TASK DIRECTIONS:
Retype each line below precisely.

(Records from a data source)

--

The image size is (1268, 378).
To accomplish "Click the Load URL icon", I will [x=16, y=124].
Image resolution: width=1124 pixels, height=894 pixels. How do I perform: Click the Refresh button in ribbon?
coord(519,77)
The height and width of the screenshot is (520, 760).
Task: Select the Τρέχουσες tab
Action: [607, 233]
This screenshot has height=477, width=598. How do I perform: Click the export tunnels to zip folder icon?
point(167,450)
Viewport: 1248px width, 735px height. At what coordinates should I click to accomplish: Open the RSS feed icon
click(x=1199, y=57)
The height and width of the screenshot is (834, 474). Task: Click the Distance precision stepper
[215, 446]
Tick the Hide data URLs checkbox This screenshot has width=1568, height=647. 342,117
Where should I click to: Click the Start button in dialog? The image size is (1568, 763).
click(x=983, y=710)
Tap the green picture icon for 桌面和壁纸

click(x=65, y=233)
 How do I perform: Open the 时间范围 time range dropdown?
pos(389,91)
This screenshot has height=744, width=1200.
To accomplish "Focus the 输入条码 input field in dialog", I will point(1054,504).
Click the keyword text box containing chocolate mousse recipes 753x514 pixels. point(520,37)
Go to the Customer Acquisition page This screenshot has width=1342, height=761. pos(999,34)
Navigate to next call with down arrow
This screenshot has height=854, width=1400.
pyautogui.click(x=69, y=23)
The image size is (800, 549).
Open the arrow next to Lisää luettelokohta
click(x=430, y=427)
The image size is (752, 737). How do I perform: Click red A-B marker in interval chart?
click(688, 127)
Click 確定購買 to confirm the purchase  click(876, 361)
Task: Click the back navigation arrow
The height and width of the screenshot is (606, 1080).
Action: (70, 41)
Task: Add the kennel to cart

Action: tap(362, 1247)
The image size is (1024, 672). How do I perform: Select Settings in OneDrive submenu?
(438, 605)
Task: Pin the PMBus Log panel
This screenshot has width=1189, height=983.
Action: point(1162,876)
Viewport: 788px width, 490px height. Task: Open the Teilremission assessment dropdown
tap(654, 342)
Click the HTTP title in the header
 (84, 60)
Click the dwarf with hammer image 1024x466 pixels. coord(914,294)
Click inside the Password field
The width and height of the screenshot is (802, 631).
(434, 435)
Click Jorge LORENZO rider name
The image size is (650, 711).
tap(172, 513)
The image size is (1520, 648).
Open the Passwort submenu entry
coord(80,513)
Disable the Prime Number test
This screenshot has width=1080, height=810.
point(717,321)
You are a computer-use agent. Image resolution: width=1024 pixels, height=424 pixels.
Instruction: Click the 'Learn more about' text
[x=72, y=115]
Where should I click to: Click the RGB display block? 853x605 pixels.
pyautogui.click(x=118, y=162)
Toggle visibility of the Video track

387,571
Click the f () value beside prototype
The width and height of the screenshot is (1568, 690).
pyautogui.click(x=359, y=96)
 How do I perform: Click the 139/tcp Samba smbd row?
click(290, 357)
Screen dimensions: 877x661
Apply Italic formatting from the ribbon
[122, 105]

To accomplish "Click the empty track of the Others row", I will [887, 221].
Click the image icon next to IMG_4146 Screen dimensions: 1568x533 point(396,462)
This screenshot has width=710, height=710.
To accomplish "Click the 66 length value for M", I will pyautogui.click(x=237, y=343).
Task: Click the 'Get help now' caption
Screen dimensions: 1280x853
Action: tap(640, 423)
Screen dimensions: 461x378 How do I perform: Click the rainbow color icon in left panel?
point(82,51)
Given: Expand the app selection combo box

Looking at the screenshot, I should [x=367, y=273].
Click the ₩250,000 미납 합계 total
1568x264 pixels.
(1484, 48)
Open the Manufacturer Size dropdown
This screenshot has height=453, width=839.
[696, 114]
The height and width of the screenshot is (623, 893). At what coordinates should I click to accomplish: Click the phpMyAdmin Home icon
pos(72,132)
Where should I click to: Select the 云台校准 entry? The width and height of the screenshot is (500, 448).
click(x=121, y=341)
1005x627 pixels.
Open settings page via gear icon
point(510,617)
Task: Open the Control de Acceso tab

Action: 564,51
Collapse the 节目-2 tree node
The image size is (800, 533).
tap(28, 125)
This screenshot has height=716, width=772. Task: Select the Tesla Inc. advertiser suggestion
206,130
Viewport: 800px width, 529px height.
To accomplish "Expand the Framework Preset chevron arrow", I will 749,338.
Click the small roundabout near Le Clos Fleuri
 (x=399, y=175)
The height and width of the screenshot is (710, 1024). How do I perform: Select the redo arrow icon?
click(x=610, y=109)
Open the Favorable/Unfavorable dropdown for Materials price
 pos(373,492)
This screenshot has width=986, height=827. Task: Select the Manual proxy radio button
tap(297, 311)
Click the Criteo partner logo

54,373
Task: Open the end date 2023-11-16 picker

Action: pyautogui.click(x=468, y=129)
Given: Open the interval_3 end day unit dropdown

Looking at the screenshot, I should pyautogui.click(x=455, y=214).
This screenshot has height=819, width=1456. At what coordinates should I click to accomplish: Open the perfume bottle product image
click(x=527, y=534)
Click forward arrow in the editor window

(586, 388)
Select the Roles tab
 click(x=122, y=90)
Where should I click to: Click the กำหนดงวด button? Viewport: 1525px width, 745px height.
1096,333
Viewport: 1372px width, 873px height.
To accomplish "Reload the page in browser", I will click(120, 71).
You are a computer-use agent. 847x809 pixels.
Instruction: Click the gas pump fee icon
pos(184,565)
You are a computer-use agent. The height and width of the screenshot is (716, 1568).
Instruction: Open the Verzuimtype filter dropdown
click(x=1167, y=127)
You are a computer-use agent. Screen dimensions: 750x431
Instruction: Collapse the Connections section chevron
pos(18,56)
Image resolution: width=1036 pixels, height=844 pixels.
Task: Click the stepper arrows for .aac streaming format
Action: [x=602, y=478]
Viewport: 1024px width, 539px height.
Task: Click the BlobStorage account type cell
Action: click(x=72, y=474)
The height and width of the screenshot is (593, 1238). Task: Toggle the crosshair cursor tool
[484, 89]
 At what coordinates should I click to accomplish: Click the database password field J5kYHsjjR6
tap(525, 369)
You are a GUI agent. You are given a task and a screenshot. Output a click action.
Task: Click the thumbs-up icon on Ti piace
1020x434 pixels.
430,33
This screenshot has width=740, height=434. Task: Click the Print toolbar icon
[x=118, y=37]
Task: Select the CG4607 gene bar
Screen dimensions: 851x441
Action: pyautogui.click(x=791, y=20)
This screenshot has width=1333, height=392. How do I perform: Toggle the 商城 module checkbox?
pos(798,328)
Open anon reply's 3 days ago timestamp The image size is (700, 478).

--

RESULT OF THIS TASK:
The image size is (1268, 378).
To accomplish "Click the Load URL icon", I will [x=16, y=124].
Image resolution: width=1124 pixels, height=894 pixels. How do I perform: Click the Refresh button in ribbon?
coord(519,77)
The height and width of the screenshot is (520, 760).
Task: Select the Τρέχουσες tab
Action: [607, 233]
This screenshot has height=477, width=598. How do I perform: Click the export tunnels to zip folder icon?
point(167,450)
Viewport: 1248px width, 735px height. At what coordinates should I click to accomplish: Open the RSS feed icon
click(x=1199, y=57)
The height and width of the screenshot is (834, 474). Task: Click the Distance precision stepper
[215, 446]
Tick the Hide data URLs checkbox This screenshot has width=1568, height=647. 342,117
Where should I click to: Click the Start button in dialog? The image size is (1568, 763).
click(x=983, y=710)
Tap the green picture icon for 桌面和壁纸

click(x=65, y=233)
 How do I perform: Open the 时间范围 time range dropdown?
pos(389,91)
This screenshot has height=744, width=1200.
To accomplish "Focus the 输入条码 input field in dialog", I will point(1054,504).
Click the keyword text box containing chocolate mousse recipes 753x514 pixels. point(520,37)
Go to the Customer Acquisition page This screenshot has width=1342, height=761. pos(999,34)
Navigate to next call with down arrow
This screenshot has height=854, width=1400.
pyautogui.click(x=69, y=23)
The image size is (800, 549).
Open the arrow next to Lisää luettelokohta
click(x=430, y=427)
The image size is (752, 737). How do I perform: Click red A-B marker in interval chart?
click(688, 127)
Click 確定購買 to confirm the purchase  click(876, 361)
Task: Click the back navigation arrow
The height and width of the screenshot is (606, 1080).
Action: (70, 41)
Task: Add the kennel to cart

Action: tap(362, 1247)
The image size is (1024, 672). How do I perform: Select Settings in OneDrive submenu?
(438, 605)
Task: Pin the PMBus Log panel
This screenshot has width=1189, height=983.
Action: point(1162,876)
Viewport: 788px width, 490px height. Task: Open the Teilremission assessment dropdown
tap(654, 342)
Click the HTTP title in the header
 (84, 60)
Click the dwarf with hammer image 1024x466 pixels. coord(914,294)
Click inside the Password field
The width and height of the screenshot is (802, 631).
(434, 435)
Click Jorge LORENZO rider name
The image size is (650, 711).
tap(172, 513)
The image size is (1520, 648).
Open the Passwort submenu entry
coord(80,513)
Disable the Prime Number test
This screenshot has width=1080, height=810.
point(717,321)
You are a computer-use agent. Image resolution: width=1024 pixels, height=424 pixels.
Instruction: Click the 'Learn more about' text
[x=72, y=115]
Where should I click to: Click the RGB display block? 853x605 pixels.
pyautogui.click(x=118, y=162)
Toggle visibility of the Video track

387,571
Click the f () value beside prototype
The width and height of the screenshot is (1568, 690).
pyautogui.click(x=359, y=96)
 How do I perform: Click the 139/tcp Samba smbd row?
click(290, 357)
Screen dimensions: 877x661
Apply Italic formatting from the ribbon
[122, 105]

To accomplish "Click the empty track of the Others row", I will [887, 221].
Click the image icon next to IMG_4146 Screen dimensions: 1568x533 point(396,462)
This screenshot has width=710, height=710.
To accomplish "Click the 66 length value for M", I will pyautogui.click(x=237, y=343).
Task: Click the 'Get help now' caption
Screen dimensions: 1280x853
Action: tap(640, 423)
Screen dimensions: 461x378 How do I perform: Click the rainbow color icon in left panel?
point(82,51)
Given: Expand the app selection combo box

Looking at the screenshot, I should [x=367, y=273].
Click the ₩250,000 미납 합계 total
1568x264 pixels.
(1484, 48)
Open the Manufacturer Size dropdown
This screenshot has height=453, width=839.
[696, 114]
The height and width of the screenshot is (623, 893). At what coordinates should I click to accomplish: Click the phpMyAdmin Home icon
pos(72,132)
Where should I click to: Select the 云台校准 entry? The width and height of the screenshot is (500, 448).
click(x=121, y=341)
1005x627 pixels.
Open settings page via gear icon
point(510,617)
Task: Open the Control de Acceso tab

Action: 564,51
Collapse the 节目-2 tree node
The image size is (800, 533).
tap(28, 125)
This screenshot has height=716, width=772. Task: Select the Tesla Inc. advertiser suggestion
206,130
Viewport: 800px width, 529px height.
To accomplish "Expand the Framework Preset chevron arrow", I will 749,338.
Click the small roundabout near Le Clos Fleuri
 (x=399, y=175)
The height and width of the screenshot is (710, 1024). How do I perform: Select the redo arrow icon?
click(x=610, y=109)
Open the Favorable/Unfavorable dropdown for Materials price
 pos(373,492)
This screenshot has width=986, height=827. Task: Select the Manual proxy radio button
tap(297, 311)
Click the Criteo partner logo

54,373
Task: Open the end date 2023-11-16 picker

Action: pyautogui.click(x=468, y=129)
Given: Open the interval_3 end day unit dropdown

Looking at the screenshot, I should pyautogui.click(x=455, y=214).
This screenshot has height=819, width=1456. At what coordinates should I click to accomplish: Open the perfume bottle product image
click(x=527, y=534)
Click forward arrow in the editor window

(586, 388)
Select the Roles tab
 click(x=122, y=90)
Where should I click to: Click the กำหนดงวด button? Viewport: 1525px width, 745px height.
1096,333
Viewport: 1372px width, 873px height.
To accomplish "Reload the page in browser", I will click(120, 71).
You are a computer-use agent. 847x809 pixels.
Instruction: Click the gas pump fee icon
pos(184,565)
You are a computer-use agent. The height and width of the screenshot is (716, 1568).
Instruction: Open the Verzuimtype filter dropdown
click(x=1167, y=127)
You are a computer-use agent. Screen dimensions: 750x431
Instruction: Collapse the Connections section chevron
pos(18,56)
Image resolution: width=1036 pixels, height=844 pixels.
Task: Click the stepper arrows for .aac streaming format
Action: [x=602, y=478]
Viewport: 1024px width, 539px height.
Task: Click the BlobStorage account type cell
Action: click(x=72, y=474)
The height and width of the screenshot is (593, 1238). Task: Toggle the crosshair cursor tool
[484, 89]
 At what coordinates should I click to accomplish: Click the database password field J5kYHsjjR6
tap(525, 369)
You are a GUI agent. You are given a task and a screenshot. Output a click action.
Task: Click the thumbs-up icon on Ti piace
1020x434 pixels.
430,33
This screenshot has width=740, height=434. Task: Click the Print toolbar icon
[x=118, y=37]
Task: Select the CG4607 gene bar
Screen dimensions: 851x441
Action: pyautogui.click(x=791, y=20)
This screenshot has width=1333, height=392. How do I perform: Toggle the 商城 module checkbox?
pos(798,328)
Open anon reply's 3 days ago timestamp The image size is (700, 478).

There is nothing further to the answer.